### Task requirements
Copy out nothing but the line containing "MDX 2005 Touring w/DVD & Navi (1206, 636)" and the lines that follow it to the end of the entries, exactly as they stand.

Top of Entries shown

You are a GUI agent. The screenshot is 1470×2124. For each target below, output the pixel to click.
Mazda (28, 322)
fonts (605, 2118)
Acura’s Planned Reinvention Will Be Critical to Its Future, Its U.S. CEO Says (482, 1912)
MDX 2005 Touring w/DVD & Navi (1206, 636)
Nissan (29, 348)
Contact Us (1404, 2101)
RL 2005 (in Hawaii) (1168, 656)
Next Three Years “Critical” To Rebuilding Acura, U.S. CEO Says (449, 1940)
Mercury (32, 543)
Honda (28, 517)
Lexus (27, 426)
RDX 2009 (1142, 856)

Bottom of Entries shown

### Reply to the task
MDX 2005 Touring w/DVD & Navi (1206, 636)
Nissan (29, 348)
Contact Us (1404, 2101)
RL 2005 (in Hawaii) (1168, 656)
Next Three Years “Critical” To Rebuilding Acura, U.S. CEO Says (449, 1940)
Mercury (32, 543)
Honda (28, 517)
Lexus (27, 426)
RDX 2009 (1142, 856)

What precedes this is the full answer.